With a fresh perspective on Robert Napper and the entire case in general, Alex comes to realize just how important one’s parents can be in dictating the course of their lives. It is only because of André’s desperate attempts to protect his son from the darkness of the world that Alex is able to enter a positive stage in his life. Though the two of them have had a bumpy relationship over the last 16 years, Alex finally comes to empathize with his father’s position, realizing just how much André has had to sacrifice to escape the shadow of the past and to acclimatize to a new community and lifestyle. Thus, with a renewed sense of empathy, Alex returns home to his dad, only to realize that André is already preoccupied with something even bigger.

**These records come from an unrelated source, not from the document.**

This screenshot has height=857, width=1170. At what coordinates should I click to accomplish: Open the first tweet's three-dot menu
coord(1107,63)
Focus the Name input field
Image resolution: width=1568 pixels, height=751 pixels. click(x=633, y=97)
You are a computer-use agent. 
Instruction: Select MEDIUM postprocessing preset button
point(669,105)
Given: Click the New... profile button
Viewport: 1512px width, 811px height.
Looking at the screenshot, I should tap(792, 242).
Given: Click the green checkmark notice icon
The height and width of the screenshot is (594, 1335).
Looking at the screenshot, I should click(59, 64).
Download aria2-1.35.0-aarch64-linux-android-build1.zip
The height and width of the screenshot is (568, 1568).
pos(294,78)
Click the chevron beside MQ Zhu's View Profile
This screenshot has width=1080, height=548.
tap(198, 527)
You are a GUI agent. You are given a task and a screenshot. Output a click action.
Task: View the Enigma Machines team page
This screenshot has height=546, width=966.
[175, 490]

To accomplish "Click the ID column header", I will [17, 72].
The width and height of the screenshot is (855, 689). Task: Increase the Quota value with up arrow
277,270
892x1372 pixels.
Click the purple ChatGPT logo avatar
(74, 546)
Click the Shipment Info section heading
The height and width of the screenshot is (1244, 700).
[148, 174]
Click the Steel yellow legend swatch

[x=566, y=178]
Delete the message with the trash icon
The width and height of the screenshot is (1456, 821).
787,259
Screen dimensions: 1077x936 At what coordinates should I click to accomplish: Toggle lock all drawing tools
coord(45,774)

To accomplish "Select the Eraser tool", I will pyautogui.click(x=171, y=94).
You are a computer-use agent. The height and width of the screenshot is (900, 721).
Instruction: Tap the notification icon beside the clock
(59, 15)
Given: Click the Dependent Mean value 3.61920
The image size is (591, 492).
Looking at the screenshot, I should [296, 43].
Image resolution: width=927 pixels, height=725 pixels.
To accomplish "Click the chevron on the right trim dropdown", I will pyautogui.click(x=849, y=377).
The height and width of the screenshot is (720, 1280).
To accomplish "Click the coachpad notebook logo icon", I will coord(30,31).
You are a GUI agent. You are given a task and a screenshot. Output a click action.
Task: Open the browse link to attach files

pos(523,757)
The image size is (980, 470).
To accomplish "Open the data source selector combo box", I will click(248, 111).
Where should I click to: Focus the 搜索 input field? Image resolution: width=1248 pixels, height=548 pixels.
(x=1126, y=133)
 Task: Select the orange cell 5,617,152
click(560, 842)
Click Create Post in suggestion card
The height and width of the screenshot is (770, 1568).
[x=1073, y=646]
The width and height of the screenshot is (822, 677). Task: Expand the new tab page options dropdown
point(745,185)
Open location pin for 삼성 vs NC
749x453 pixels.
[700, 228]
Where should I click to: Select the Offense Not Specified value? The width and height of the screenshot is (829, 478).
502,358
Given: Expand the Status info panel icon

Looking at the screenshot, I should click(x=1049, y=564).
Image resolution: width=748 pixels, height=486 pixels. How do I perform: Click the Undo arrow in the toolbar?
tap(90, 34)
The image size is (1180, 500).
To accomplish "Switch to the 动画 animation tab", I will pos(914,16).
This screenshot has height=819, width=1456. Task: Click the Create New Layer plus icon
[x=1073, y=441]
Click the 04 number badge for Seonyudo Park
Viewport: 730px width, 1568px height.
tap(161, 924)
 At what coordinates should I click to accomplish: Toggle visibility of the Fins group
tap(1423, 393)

After anonymously being sent a file containing the bulk of police investigations into Napper, André slowly comes to realize that the investigative failings didn’t just begin with Rachel’s case, but actually trace further back in time. The dossiers reveal that Napper had entered the police’s radar for crimes before Rachel was murdered, but the police never followed through with the cross-case investigations. We see a blatant instance of such a blunder pan out during the investigation of the murder of Samantha and Jazmine Bissett. When one of the officers finds similarities between this case and a string of sexual casesl assaults from 1989, the investigator attached to the latter cases claims that he ruled Napper out due to his not matching the described height.

The police’s inability to catch Napper in time plays a big role in Rachel’s death, and following this, André decides to raise matters on a legal platform. Though Alex is initially against this step, owing to his new belief that the way to closure lies in leaving the past behind, André explains that this might be the only way to raise awareness and prevent such blunders from happening again. In the epilogue to the series, we learn that, in real life, André’s complaints soon received national attention with a report by the Independent Police Complaints Commission highlighting a series of opportunities missed by the police to apprehend Napper before the tragedy could escalate to this extent. However, no disciplinary action was taken against any police officer.